Fork me on GitHub

the “Crunchbase use-case” part 4 – the initial data import

It’s about time to import some data into our pre­vi­ously estab­lished object scheme. If you want to do this your­self you want to first run the Crunch­base mir­ror­ing tool and cre­ate your own mir­ror on your hard disk.

In the next step another small tool needs to be writ­ten. A tool that cre­ates nice clean GraphQL import scripts for our data. Since every data source is dif­fer­ent there’s not really a way around this step – in the end you’ll need to extract data here and import data here. One pos­si­ble dif­fer­ent solu­tion could be to imple­ment a ded­i­cated importer for the GraphDB – but I’ll leave that for another arti­cle series. Back to our tool: It’s called “First-Import” and it’s only pur­pose is to cre­ate a first small graph out of the mir­rored Crunch­base data and fill the mainly prim­i­tive data attrib­utes. Down­load this tool here.

This is why in this first step we mainly focus on the fol­low­ing object types:

  • Com­pany
  • Finan­cialOr­ga­ni­za­tion
  • Per­son
  • Prod­uct
  • Ser­vi­ce­Provider

Addi­tion­ally all edges to a com­pany object and the com­pe­ti­tion will be imported in this part of the arti­cle series.

So what does the first-import tool do? Simple:

  1. it dese­ri­al­izes the JSON data into a use­able object – in this case it’s writ­ten in C# and uses .NETs own JavaScript deserializer
  2. it then maps all attrib­utes of that dese­ri­al­ized JSON object to attribute names in our graph data object scheme and it does so by out­putting a sim­ple query
    1. Sim­ple Attribute Types like String and Inte­ger are just sim­ply assigned using the “=” oper­a­tor in the Graph Query Language
    2. 1:1 Ref­er­ences are assigned by assign­ing a REF(…) to the attribute – for exam­ple: INSERT INTO Prod­uct VALUES (Com­pany = REF(Permalink=’companyname’))
    3. 1:n Ref­er­ences are assigned by assign­ing a SETOF(…) to the attribute – because we are not using a bulk import inter­face but the stan­dard GraphQL REST Inter­face it’s nec­es­sary that the object(s) we’re going to ref­er­ence are already in exis­tence – there­fore we chose to do this 1:n link­ing step after cre­at­ing the objects itself in a sep­a­rate UPDATE step. Know­ing this the UPDATE looks like this: UPDATE Com­pany SET (ADD TO Com­pe­ti­tions SETOF(permalink=’…’,permalink=’…’)) WHERE Perma­link = ’companyname’

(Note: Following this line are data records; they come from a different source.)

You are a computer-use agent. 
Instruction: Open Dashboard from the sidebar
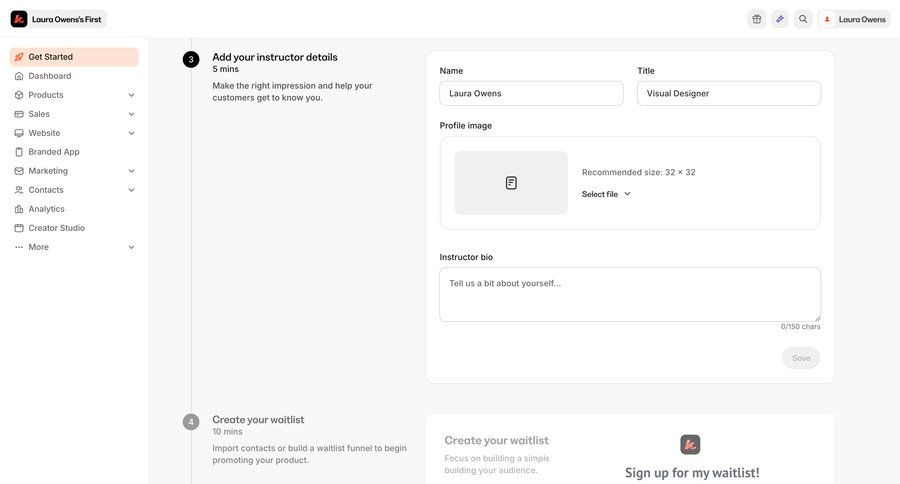tap(49, 76)
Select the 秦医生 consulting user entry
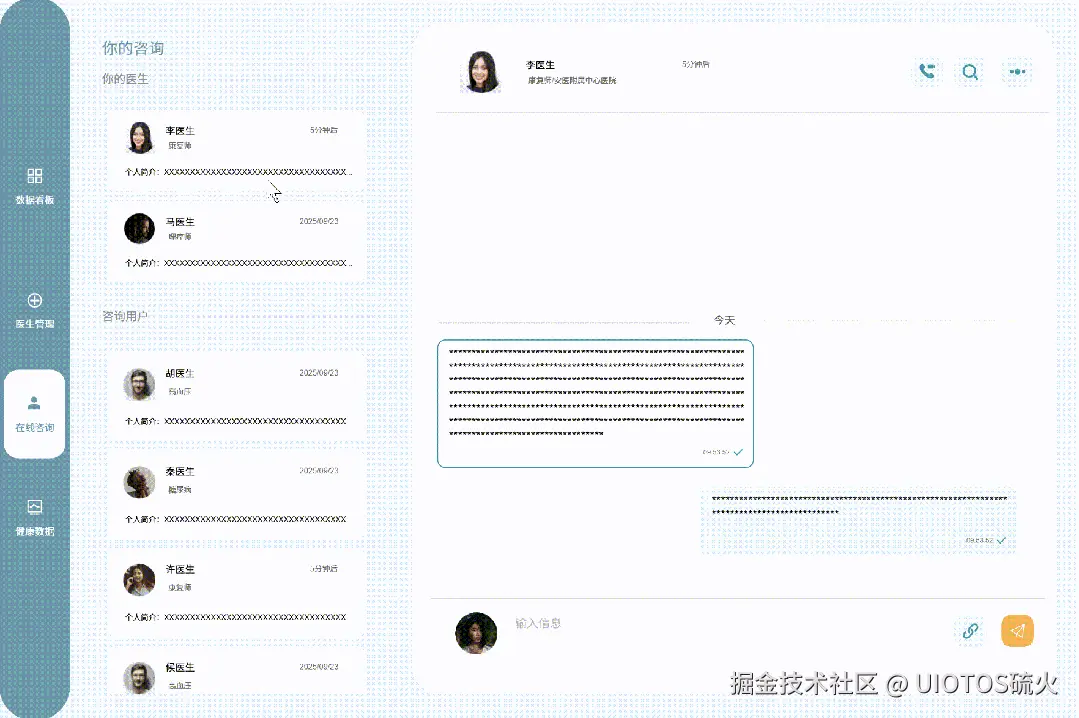 click(235, 490)
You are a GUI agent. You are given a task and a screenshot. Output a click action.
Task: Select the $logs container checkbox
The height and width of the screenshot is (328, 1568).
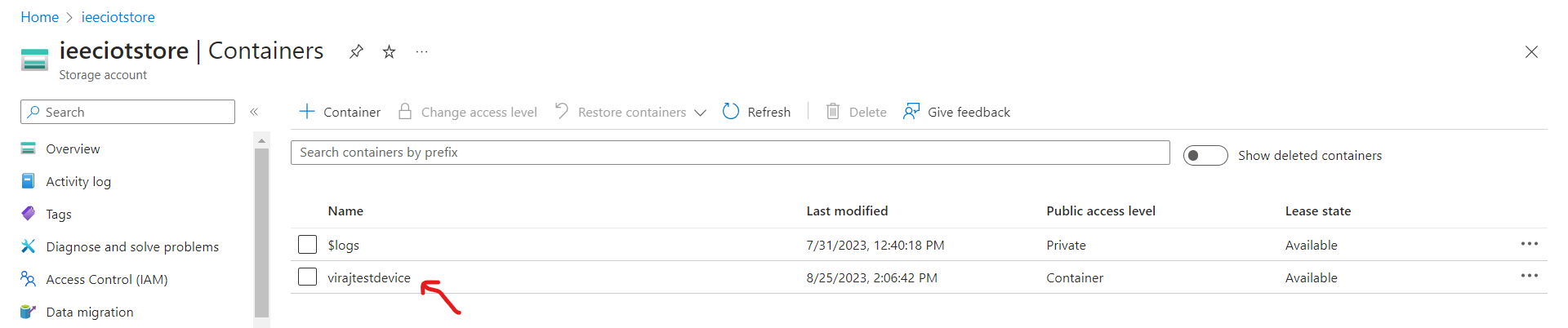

For the most part of the work it’s copy-n-paste to get the first-import tool together – it could have been done in a more sophis­ti­cated way (like using reflec­tion on the dese­ri­al­ized JSON objects) but that’s most prob­a­bly part of another article.

When run in the “crunch­base” direc­tory cre­ated by the Crunch­base Mir­ror­ing tool the first-import tool gen­er­ates GraphQL scripts – 6 of them to be precise:

crunchbase-first-import

gql-scripts-part-4

The last script is named “Step_3” because it’s sup­posed to come after all the others.

These scripts can be eas­ily imported after estab­lish­ing the object scheme. The thing is though – it won’t be that fast. Why is that? We’re cre­at­ing sev­eral thou­sand nodes and the edges between them. To cre­ate such an edge the Query Lan­guage needs to iden­tify the node the edge orig­i­nates and the node the edge should point to. To find these nodes the user is free to spec­ify match­ing cri­te­ria just like in a WHERE clause.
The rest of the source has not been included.